8 Data visualisation 2

Pre-requisite for this class: ch.3 (“Data visualisation”) from R for Data Science - http://r4ds.had.co.nz/data-visualisation.html

Also see the ggplot2 cheat sheet - https://www.rstudio.com/wp-content/uploads/2015/03/ggplot2-cheatsheet.pdf

At the previous class we looked at some simple data visualisation techniques (see http://abessudnov.net/dataanalysis3/datavis.html). Now we will explore how we can visualise longitudinal data.

First we want to read in the data frame we created when we learned to join and tidy data.

UndSocLong <- readRDS("myData/all7clean.rds")

8.1 Visualising income

Now we want to visualise the distribution of income. There are several ways of doing this.

First, we can create box plots for each wave.

ggplot(UndSocLong, aes(x = wave, y= fimnnet_dv)) +
  geom_boxplot() +
  xlab("Wave") +
  ylab("Net monthly income")

The chart does not look nice because of the outliers. We can either remove the outliers or display only a specified range of the box plots.

ggplot(UndSocLong, aes(x = wave, y= fimnnet_dv)) +
  geom_boxplot() +
  xlab("Wave") +
  ylab("Net monthly income") +
  ylim(-500, 5000)

We can see that the median income has been slowly increasing.

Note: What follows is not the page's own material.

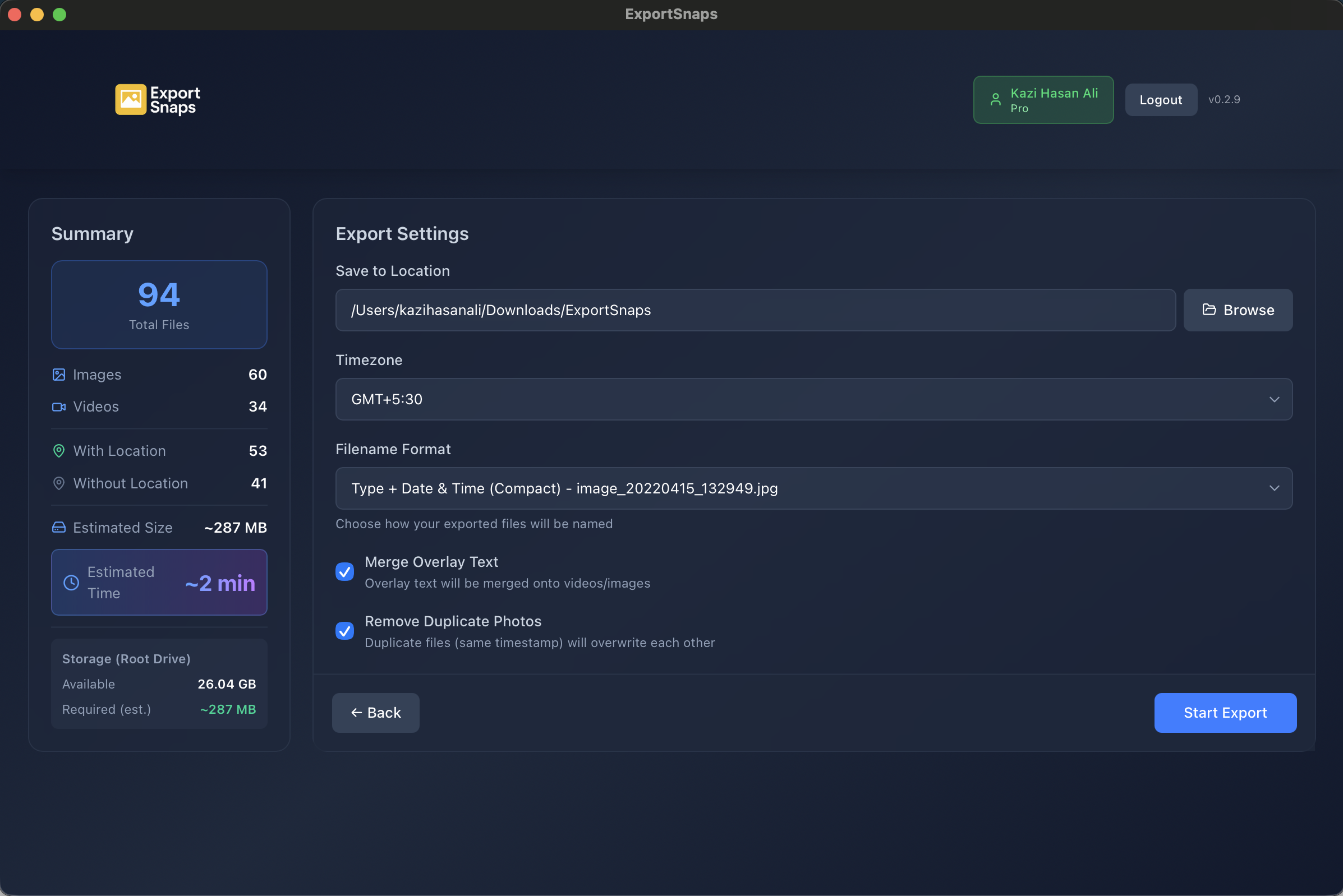Click the Without Location pin icon
Viewport: 1343px width, 896px height.
click(59, 483)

Another way to display these data is a density plot.

ggplot(UndSocLong, aes(x = fimnnet_dv)) +
  geom_density() +
  xlab("Net monthly income") +
  xlim(-500, 5000)

We see a peak at zero incomes, and for positive incomes the distribution is close to normal.

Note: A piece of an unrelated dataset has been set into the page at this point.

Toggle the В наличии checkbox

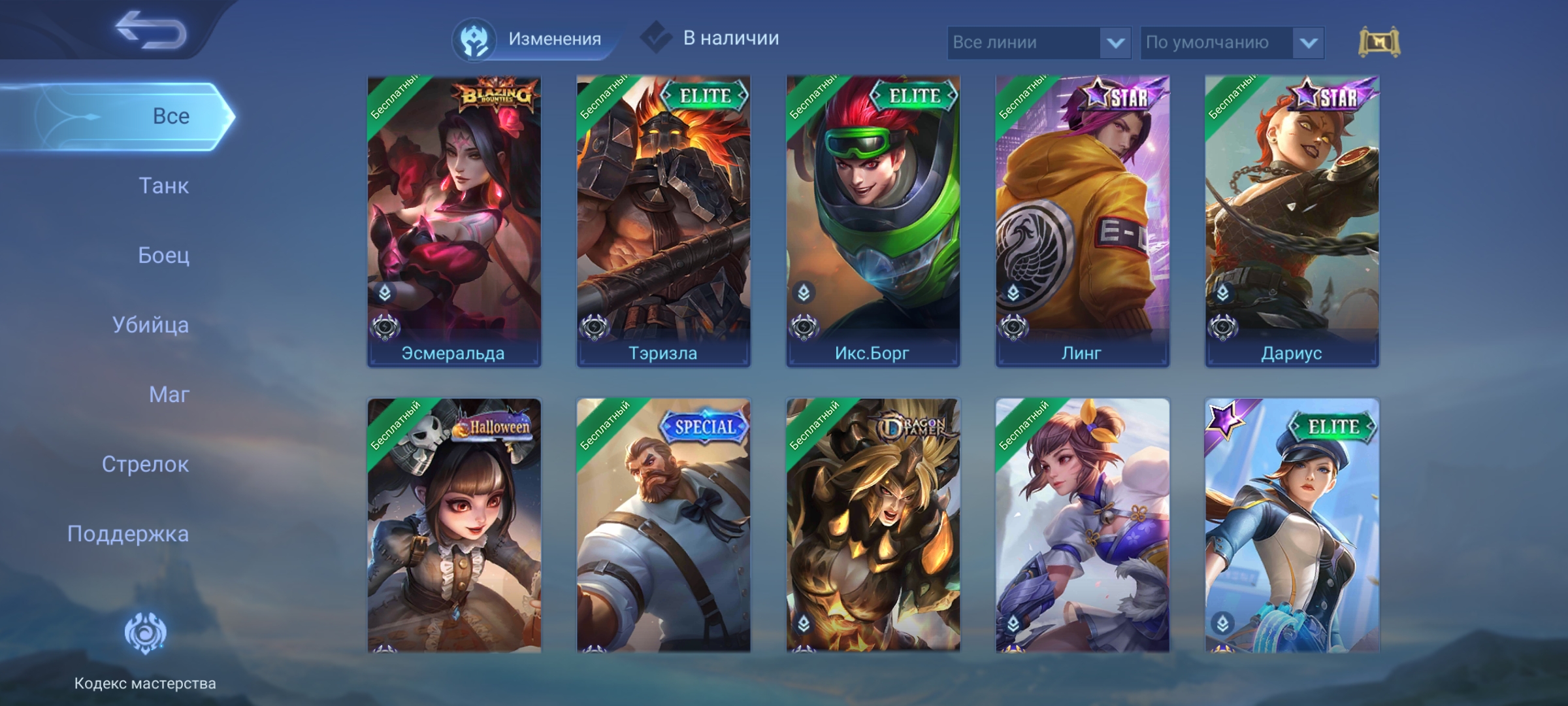(x=656, y=37)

We can also create this chart for each wave separately.

ggplot(UndSocLong, aes(x = fimnnet_dv)) +
  geom_density() +
  xlab("Net monthly income") +
  xlim(-500, 5000) +
  facet_wrap(~ wave)

Now we may want to visualise the change of income across the waves.

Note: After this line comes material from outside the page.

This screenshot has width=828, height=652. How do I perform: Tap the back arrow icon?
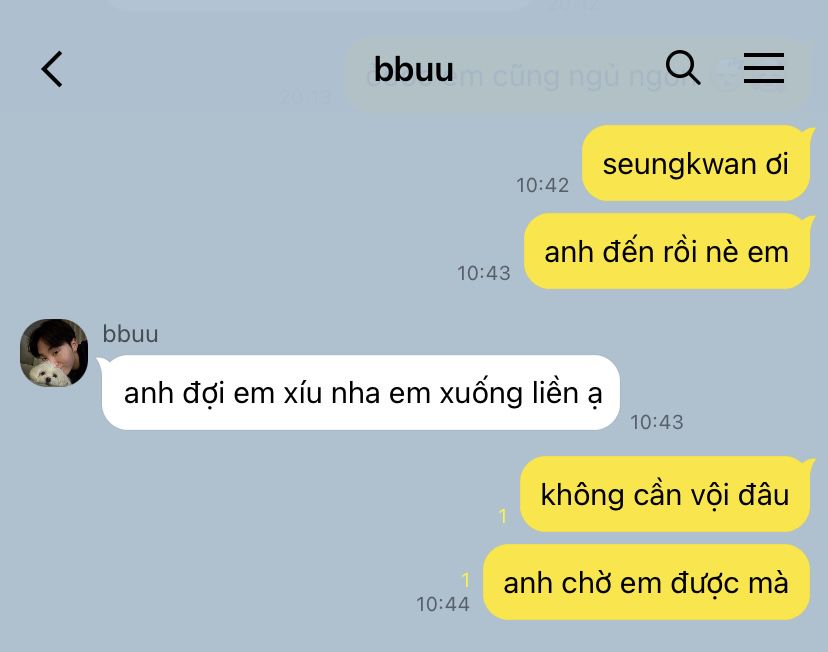pos(52,69)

We can plot the income trajectories for each individual in the data set. Let us do this for the first five individuals.

# 5 individuals, 7 waves: 5*7 = 35
first5 <- UndSocLong %>%
        slice(1:35) %>%
        select(pidp, wave, fimnnet_dv)
kable(first5)
pidp wave fimnnet_dv
22445 a NA
22445 b NA
22445 c NA
22445 d 1140.000
22445 e 1602.667
22445 f 2012.000
22445 g 1840.000
29925 a NA
29925 b NA
29925 c NA
29925 d 0.000
29925 e NA
29925 f 2537.080
29925 g 2076.867
76165 a NA
76165 b NA
76165 c NA
76165 d NA
76165 e NA
76165 f NA
76165 g 1804.167
223725 a NA
223725 b NA
223725 c NA
223725 d NA
223725 e NA
223725 f NA
223725 g 3066.602
280165 a NA
280165 b 1183.872
280165 c 2367.884
280165 d 2828.061
280165 e 2324.167
280165 f 2335.695
280165 g 3049.700
ggplot(first5, aes(x = wave, y = fimnnet_dv, colour = as.factor(pidp))) +
        geom_point(na.rm = TRUE) + 
        geom_line(aes(group = pidp), na.rm = TRUE) +
        ylab("Net monthly income") + 
        xlab("Year")

This chart nicely illustrates individual income trajectories, but if we try this for even 100 people the chart will be a complete mess.

UndSocLong %>%
        slice(1:700) %>%
        ggplot(aes(x = wave, y = fimnnet_dv, group = pidp)) +
                geom_point(na.rm = TRUE) + 
                geom_line(na.rm = TRUE) +
                ylab("Net monthly income") + 
                xlab("Wave")

Instead we can visualise summary statistics, such as mean or median. For a variable with outliers such as income median would be a better summary.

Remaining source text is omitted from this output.